Let me start with some hints for the ones from this week's homework:

• 7.22(a)+(b): You should have a general formula for $\phi(n)$ involving the prime factorization of $n$ in the beginning of chapter 7 in the textbook. We can still use that formula here, just the answer will be in terms of the variables p, q, k, and l. (For example, in (c) you're basically doing (b) with p=2, k=4, q=5, and l=2.)
• As a hint for 7.26(c), remember you can also use negative numbers. $6\cdot 11 \equiv -2 \pmod{17}$, so what times $-2$ gives 1 more than a multiple of $17$?

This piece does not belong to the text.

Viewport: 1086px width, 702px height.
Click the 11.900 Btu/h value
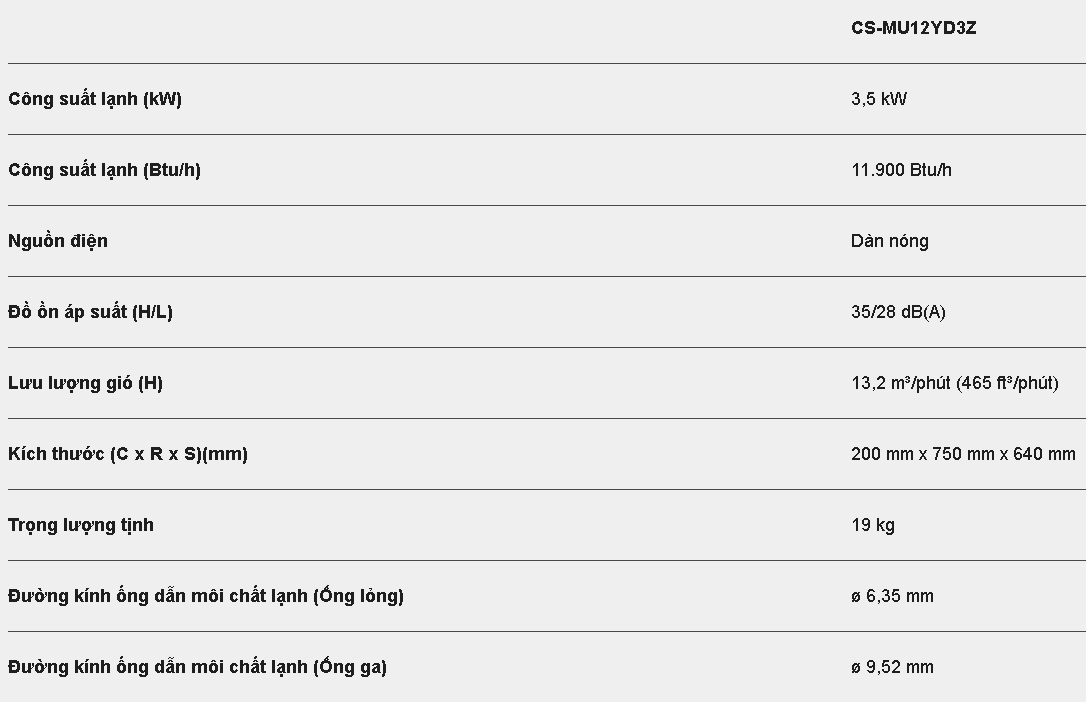click(901, 170)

• Thinking of negative numbers can also be helpful for 7.28. If $x \equiv k\pmod{k+1}$, how does $x$ relate to a multiple of $k+1$?
• 7.29: Start by finding a pattern for powers of $9$ modulo $7$. From there you should be able to find out where in the pattern you are for the exponent $9^9$.
• 7.30: Let me give this fact as a hint: Knowing that gcd(m,n)=1, by the Chinese Remainder if $A+B\equiv 1 \pmod{n}$ and $A+B\equiv 1\pmod{m}$ then $A+B\equiv 1 \pmod{mn}$.